## GOAL OF THE EXERCISE
Only the pictures should be dropped; copy the rest of the entries exactly.
--- GIVEN RECORDS Enclosed Below ---
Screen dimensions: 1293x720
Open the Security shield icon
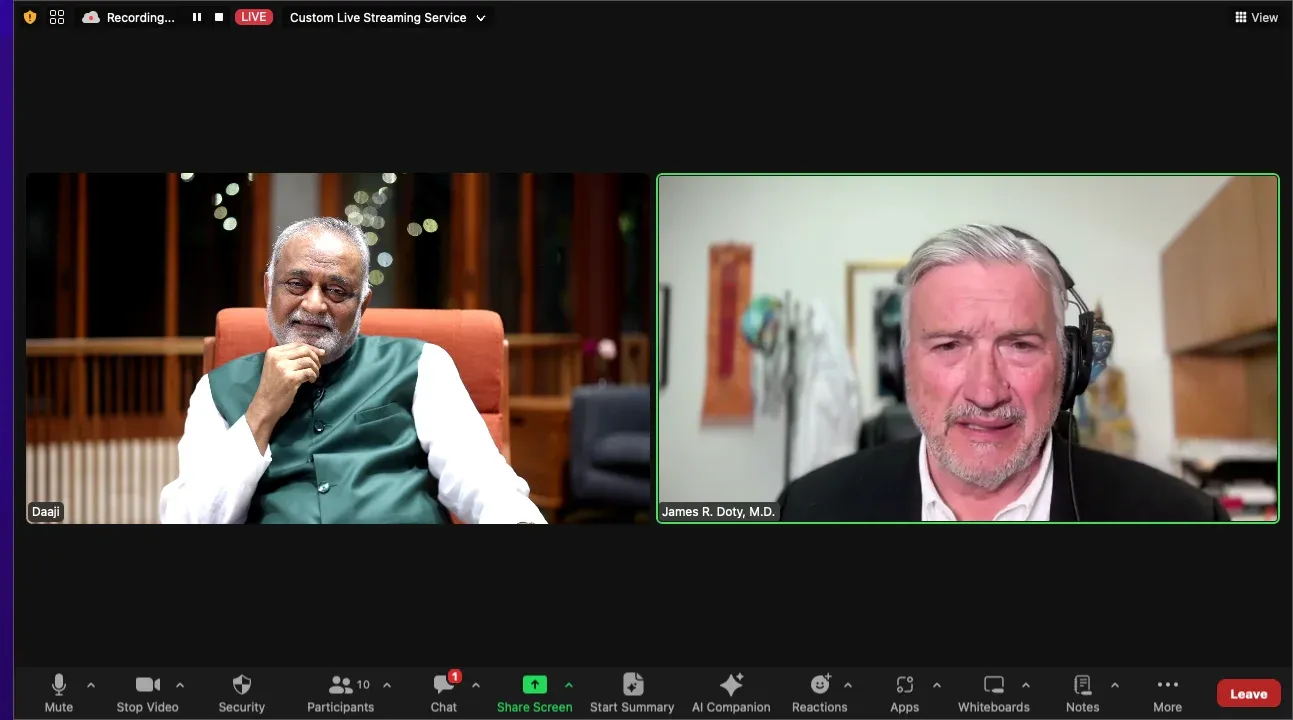(x=241, y=685)
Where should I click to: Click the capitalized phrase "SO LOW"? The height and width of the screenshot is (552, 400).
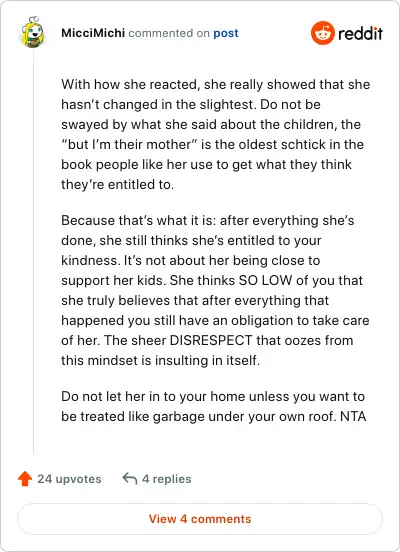(x=265, y=281)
--- End of Enclosed GIVEN RECORDS ---
## WRITTEN SOLUTION
Screen dimensions: 1293x720
Open the Security shield icon
(x=241, y=685)
Where should I click to: Click the capitalized phrase "SO LOW"? The height and width of the screenshot is (552, 400).
(x=265, y=281)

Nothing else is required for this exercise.